Félix Robert

Félix Robert semble avoir été l’un des artisans de la mobilisation patriote à Saint-Eustache en 1837. Il naît et est baptisé au même endroit le 10 décembre 1814 par le curé Jean-Baptiste Gatien. Il est le fils de Jean-Baptiste Robert dit Fache et de Marie-Magdeleine Rodrigue. Lors des troubles insurrectionnels, il est donc âgé de 23 ans et réside comme cultivateur sur le Grand-Chicot à Saint-Eustache. Le 28 septembre 1840, il épouse à Saint-Eustache Hyacinthe-Olympe Rochon, fille de Jacques Rochon et de Louise Rochon.

À vrai dire, le nom de Robert n’apparaît que dans un seul document prouvant son implication dans la résistance armée du camp de Saint-Eustache à l’automne 1837. C’est la déposition de Paul Tité, cultivateur de Sainte-Scholastique, réalisée le 30 décembre 1837 devant le juge de paix Frédéric-Eugène Globensky, qui nous éclaire sur l’implication de Robert dans les événements insurrectionnels. Quelques jours avant la bataille de Saint-Eustache, Félix Robert fait parti d’un groupe d’insurgés chargés de réquisitionner les habitants de la région. Il se trouve alors sous le commandement d’Augustin Sanche dit L’Espagnol, l’un des leaders du camp armé. Selon Tité, le groupe dont Robert fait parti se serait arrêté chez le nommé Antoine Desjardins sur la côte du Grand-Chicot où une chèvre et un bœuf auraient été subtilisés. Chez François Duquette, le groupe aurait aussi pris un cheval et une vache. Le tout est emmené le lendemain au camp armé des patriotes de Saint-Eustache. Aucune preuve ne nous permet d’avancer le fait que Robert participe ensuite à l’affrontement du 14 décembre 1837.

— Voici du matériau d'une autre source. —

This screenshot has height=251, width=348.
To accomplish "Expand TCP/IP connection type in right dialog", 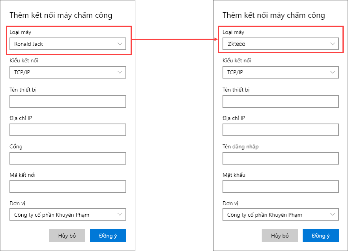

Nous savons en outre que le nom de Robert se retrouve plus tard, plus précisément le 23 novembre 1852, sur une pétition pour empêcher le départ du curé Hippolyte Moreau de Saint-Eustache.

Félix Robert dit Fache décéde à Saint-Eustache le 21 décembre 1891, et est inhumé deux jours plus tard, à l’âge de 78 ans, sous les offices du curé Louis-Ignace Guyon. L’un de ses fils, Félix, un artisan de métier, agit à titre de témoin en compagnie d’un nommé Victor Rochon, cultivateur. Son épouse lui servit quelque temps et meurt à son tour au même endroit le 2 novembre 1895 à 71 ans.

Références :

Archives de l’évêché de Saint-Jérôme. Pétition des paroissiens de Saint-Eustache pour empêcher le départ du curé Hyppolite Moreau, 23 novembre 1852.

BAC, recensement de 1842, County of the Lake of Two-Mountains, St.Eustache Parish, bobine C-728.

BAnQ, « Documents relatifs aux événements de 1837-1838 », Fonds Ministère de la justice, P224, M-165-2, no 681, déposition de Paul Tité, 30 décembre 1837.

Répertoire des Actes de baptêmes, mariages et sépultures (R.A.B.), P.R.D.H.